Audio report: written by reporters, read by AI


“Ghost Theatre X Robot K-456: The Circuit Turned Back On,″ a 50-minute multimedia piece by artist Kwon Byung-jun featuring acrobatic robots, which redebuted Nam June Paik's legendary “K-456" (1964/1996), shown in this photo.[KWON KEUN-YOUNG]
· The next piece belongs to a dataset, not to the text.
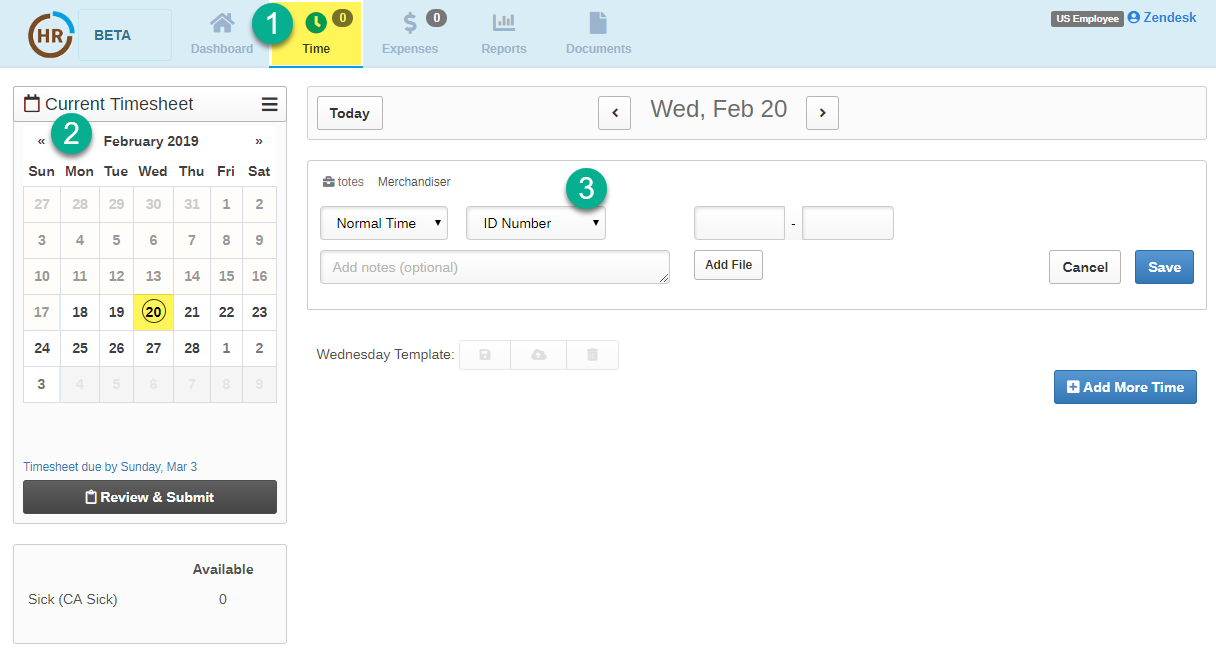This screenshot has width=1216, height=661.
Task: Click the HR logo icon
Action: [x=49, y=35]
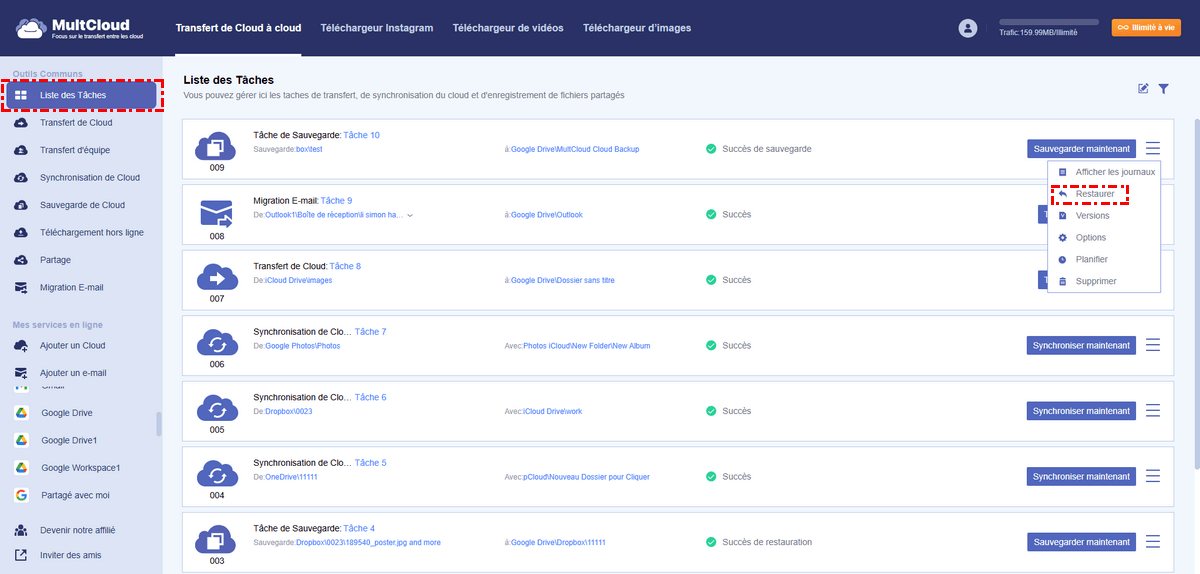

“Ghost Theatre X Robot K-456: The Circuit Turned Back On,″ a 50-minute multimedia piece by artist Kwon Byung-jun featuring acrobatic robots, which redebuted Nam June Paik's legendary “K-456" (1964/1996), shown in this photo.[KWON KEUN-YOUNG]

 
On a quiet winter afternoon in Yongin, Gyeonggi, a legendary robot was taking its first steps again for the first time in decades. With its stiff, clunky limbs and a silver foil hat, it looked more like a relic from a sci-fi past than a glimpse of the future.
 
Yet, it had a message. This robot, named “Robot K-456” (1964/1996), was created by Korea’s pioneering video artist Nam June Paik (1932-2006), and it had come back to life. The grand reappearance was part of a 50-minute performance held at the Nam June Paik Art Center on Wednesday, which featured acrobatic robots created by artist Kwon Byung-jun.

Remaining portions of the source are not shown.